[Data records]
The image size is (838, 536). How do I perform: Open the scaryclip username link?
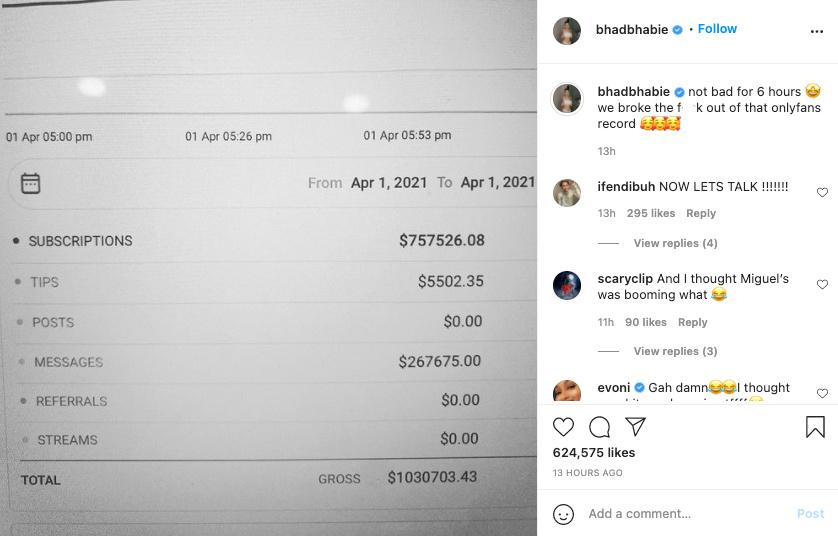tap(625, 279)
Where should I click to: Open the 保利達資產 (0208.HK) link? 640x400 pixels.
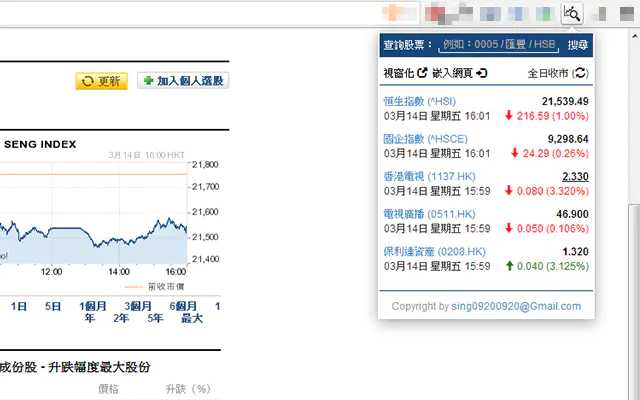tap(435, 251)
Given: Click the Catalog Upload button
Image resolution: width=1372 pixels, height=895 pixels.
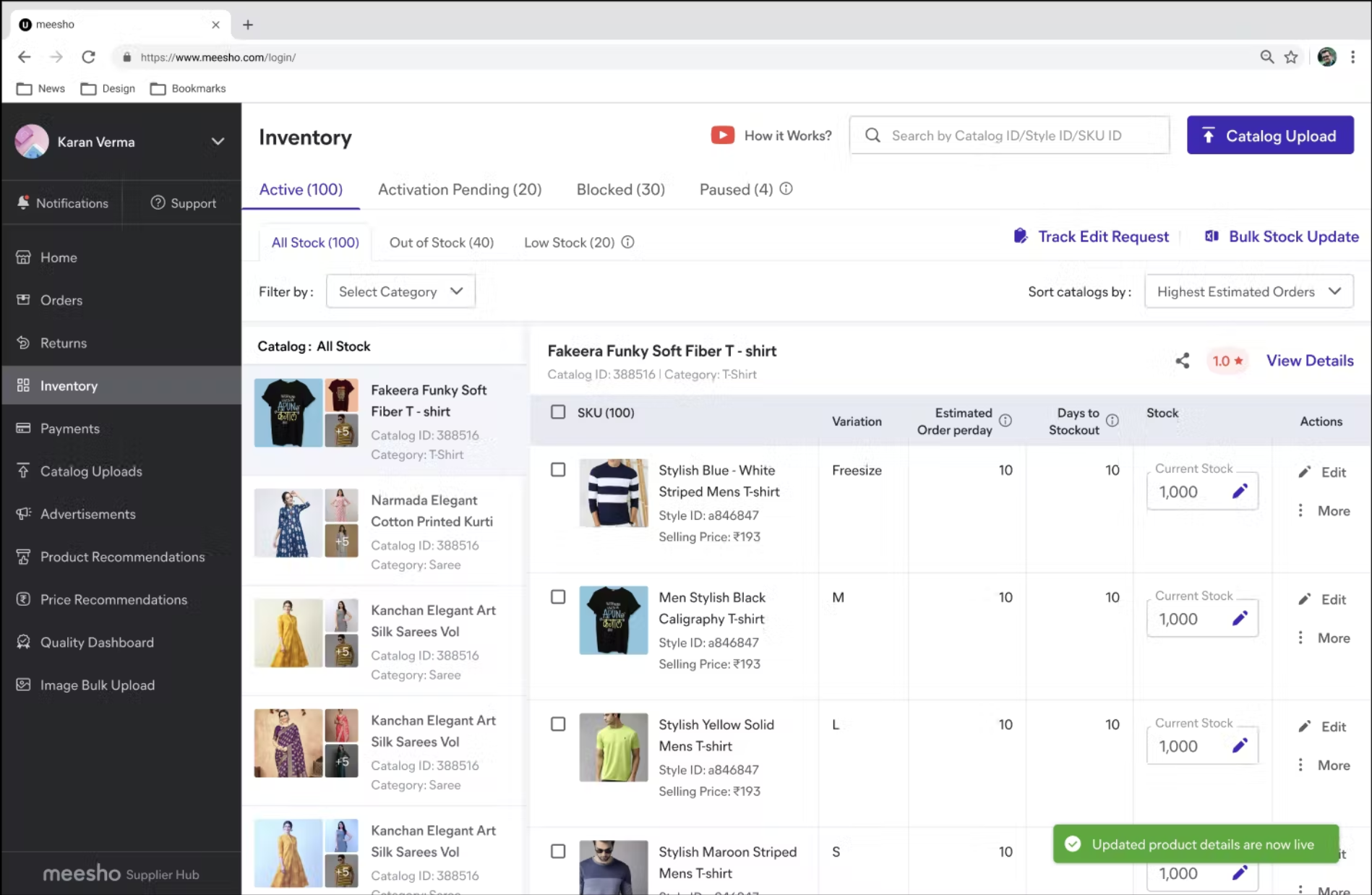Looking at the screenshot, I should point(1270,136).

» **What to work on**:
Quote all the records verbatim, dropping any pictures from your copy.

» **Task output**:
The image size is (838, 536). How do I perform: Open the scaryclip username link?
tap(625, 279)
Where should I click to: Open the 保利達資產 (0208.HK) link? 640x400 pixels.
tap(435, 251)
Given: Click the Catalog Upload button
Image resolution: width=1372 pixels, height=895 pixels.
Looking at the screenshot, I should point(1270,136).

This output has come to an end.